2. Recommendation for NIH to implement:
   
   
   • NIH should take a proactive stance in advocating the use of autopsy material for research in diseases of the central nervous system.
     
     
   • NIH should "educate" CSR Study Sections to help them appreciate the scientific validity and importance of grant applications using PM tissue. Use of PM tissue is often characterized by study sections as descriptive, or lacking a hypothesis-driven approach. This characterization is often at odds with the publication of data from PM studies in journals with the highest scientific impact.
     
     
   • NIH should establish a Special Emphasis Panel to review highly specialized grant applications that focus on the use of PM tissue.
     
     
   • NIH should earmark stabilized funding mechanisms for studies of PM tissue. This could include, but is not limited to, RFAs, cutting-edge/high-risk studies, or other multi-center networks. These mechanisms should support banking infrastructures at a minimum to help defray the high expense of obtaining and preserving the highest quality tissue possible.
     
     
   • Brain banks and tissue repositories should be networked through a common database so that investigators could query the database for tissue availability, request tissue, share pathological workups, and share data where appropriate.
     
     
   • Additional studies should be encouraged to establish optimal conditions for tissue preparation and preservation to include the "unfixing" of already-fixed tissues.
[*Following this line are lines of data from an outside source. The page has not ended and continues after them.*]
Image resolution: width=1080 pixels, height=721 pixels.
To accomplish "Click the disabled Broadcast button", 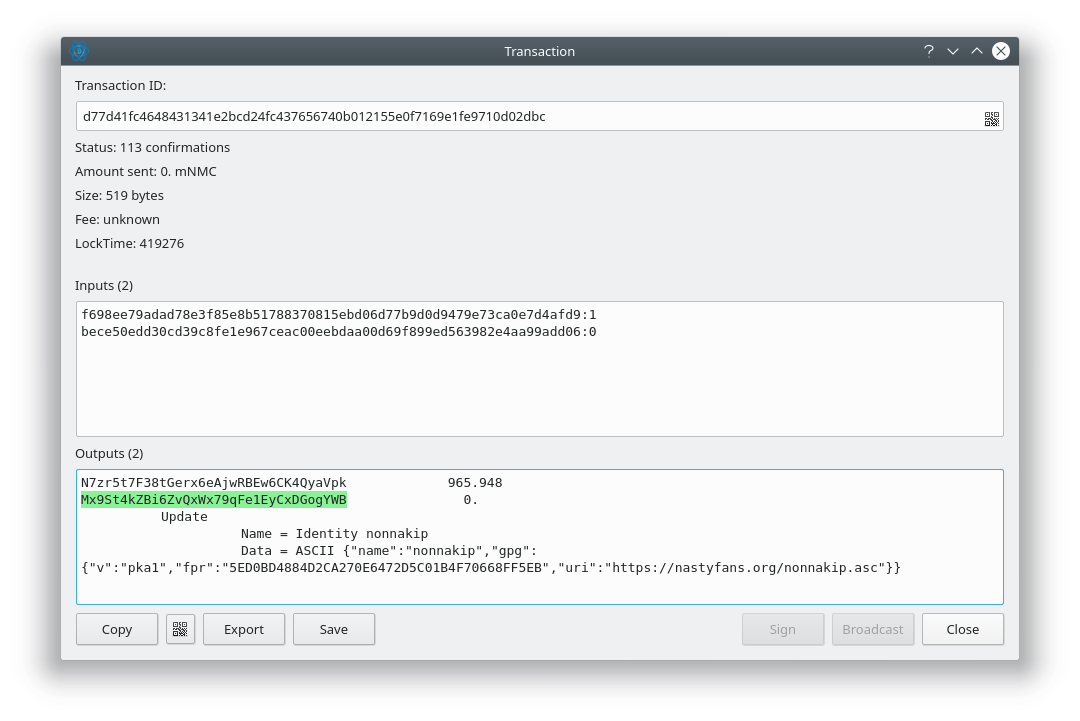I will point(872,629).
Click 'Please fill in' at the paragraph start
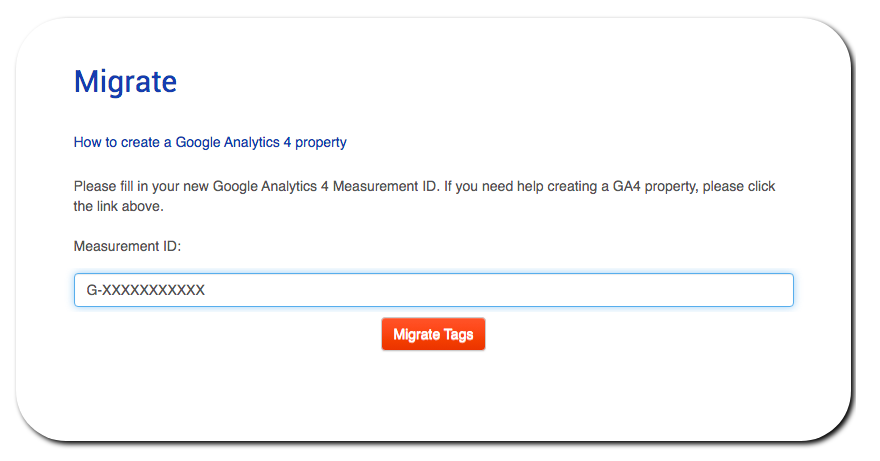Viewport: 880px width, 461px height. point(103,186)
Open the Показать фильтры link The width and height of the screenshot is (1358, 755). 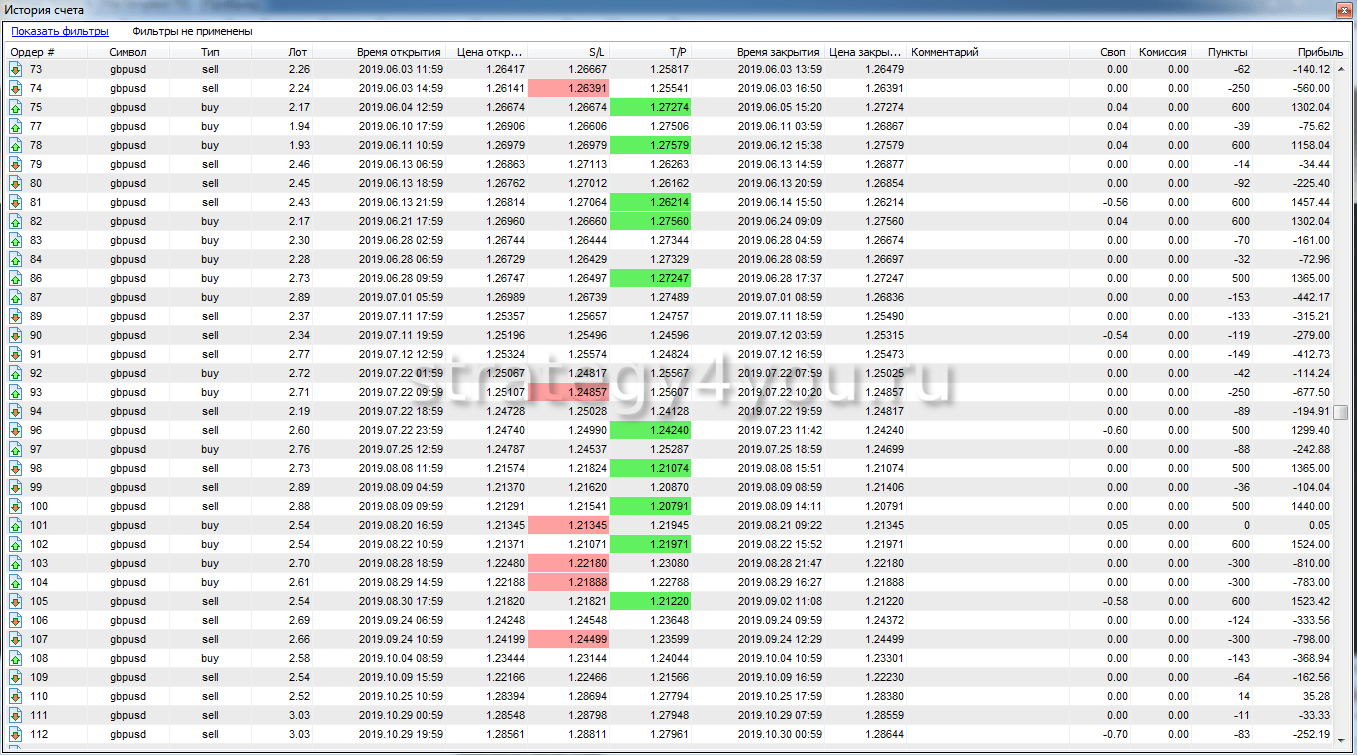click(59, 31)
Certain repositories have very large numbers of fixed tissues, but their use with some experimental approaches is currently restricted by fixation.
     
     
   • NIH should encourage establishment of effective collaborations/sharing of scarce control cases through effective brain bank networking.
     
     
   • NIH should encourage international collaborations that allows comparison of very different patient cohorts. Barriers to international collaboration in brain banking may be more perceived than real since mutually acceptable consent procedures and ethical approval for brain banking may already be in place.
     
     
   • Finally, postmortem human brain tissue should prove increasingly valuable for any brain related institute in efforts to elucidate normal brain development and/or disease related pathophysiology. This should be of value to the NINDS, NIMH, NIDA, NIAAA, NIA, NICHD, NEI and NIDCD and their intramural research programs.